WHAT TO WORK ON:
Every line in the records below between the one holding "The image size is (722, 617)." and the one holding "Open more options", inclusive, is to be set down exactly; all other lines are to be left out.

● ● ● ● ●

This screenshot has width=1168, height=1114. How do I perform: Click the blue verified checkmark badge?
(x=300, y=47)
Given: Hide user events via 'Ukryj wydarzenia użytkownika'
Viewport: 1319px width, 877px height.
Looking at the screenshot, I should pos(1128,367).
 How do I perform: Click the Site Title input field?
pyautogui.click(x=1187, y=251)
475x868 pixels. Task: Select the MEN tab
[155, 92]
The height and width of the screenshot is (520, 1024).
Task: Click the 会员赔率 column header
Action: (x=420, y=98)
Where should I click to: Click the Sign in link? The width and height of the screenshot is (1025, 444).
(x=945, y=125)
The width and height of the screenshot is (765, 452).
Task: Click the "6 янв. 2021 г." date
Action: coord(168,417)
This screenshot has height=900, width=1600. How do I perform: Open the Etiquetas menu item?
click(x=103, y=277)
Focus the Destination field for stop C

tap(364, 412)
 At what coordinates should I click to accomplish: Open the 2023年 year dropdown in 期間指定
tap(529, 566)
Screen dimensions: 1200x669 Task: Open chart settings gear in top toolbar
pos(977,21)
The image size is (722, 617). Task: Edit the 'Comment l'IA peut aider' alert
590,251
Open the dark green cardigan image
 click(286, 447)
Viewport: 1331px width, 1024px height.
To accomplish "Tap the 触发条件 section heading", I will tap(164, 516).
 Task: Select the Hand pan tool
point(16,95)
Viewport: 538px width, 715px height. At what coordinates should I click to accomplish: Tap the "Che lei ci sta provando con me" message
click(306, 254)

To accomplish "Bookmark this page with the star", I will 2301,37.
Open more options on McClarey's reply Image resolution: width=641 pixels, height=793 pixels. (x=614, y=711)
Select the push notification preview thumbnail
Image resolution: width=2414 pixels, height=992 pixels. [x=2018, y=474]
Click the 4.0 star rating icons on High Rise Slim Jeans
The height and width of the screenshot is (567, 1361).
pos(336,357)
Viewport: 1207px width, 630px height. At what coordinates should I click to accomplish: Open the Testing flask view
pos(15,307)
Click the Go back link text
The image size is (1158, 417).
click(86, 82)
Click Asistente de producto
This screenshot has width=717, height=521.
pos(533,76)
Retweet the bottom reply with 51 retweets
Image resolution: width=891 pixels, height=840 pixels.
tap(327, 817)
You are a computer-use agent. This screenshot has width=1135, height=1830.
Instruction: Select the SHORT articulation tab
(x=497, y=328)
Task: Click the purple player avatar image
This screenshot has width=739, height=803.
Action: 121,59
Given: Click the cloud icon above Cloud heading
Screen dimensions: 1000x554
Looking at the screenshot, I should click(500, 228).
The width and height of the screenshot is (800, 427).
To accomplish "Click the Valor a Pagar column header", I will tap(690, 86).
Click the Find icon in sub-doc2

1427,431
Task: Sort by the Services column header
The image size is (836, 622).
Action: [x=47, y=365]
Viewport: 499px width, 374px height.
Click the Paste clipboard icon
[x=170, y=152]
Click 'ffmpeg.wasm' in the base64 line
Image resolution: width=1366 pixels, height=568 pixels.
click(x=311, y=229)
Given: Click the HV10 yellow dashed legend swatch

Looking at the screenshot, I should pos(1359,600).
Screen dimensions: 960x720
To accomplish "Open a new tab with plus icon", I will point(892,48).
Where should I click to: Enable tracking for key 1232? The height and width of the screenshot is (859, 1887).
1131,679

● ● ● ● ●

RESPONSE TO THIS TASK:
The image size is (722, 617). Task: Edit the 'Comment l'IA peut aider' alert
590,251
Open the dark green cardigan image
 click(286, 447)
Viewport: 1331px width, 1024px height.
To accomplish "Tap the 触发条件 section heading", I will tap(164, 516).
 Task: Select the Hand pan tool
point(16,95)
Viewport: 538px width, 715px height. At what coordinates should I click to accomplish: Tap the "Che lei ci sta provando con me" message
click(306, 254)

To accomplish "Bookmark this page with the star", I will 2301,37.
Open more options on McClarey's reply Image resolution: width=641 pixels, height=793 pixels. (x=614, y=711)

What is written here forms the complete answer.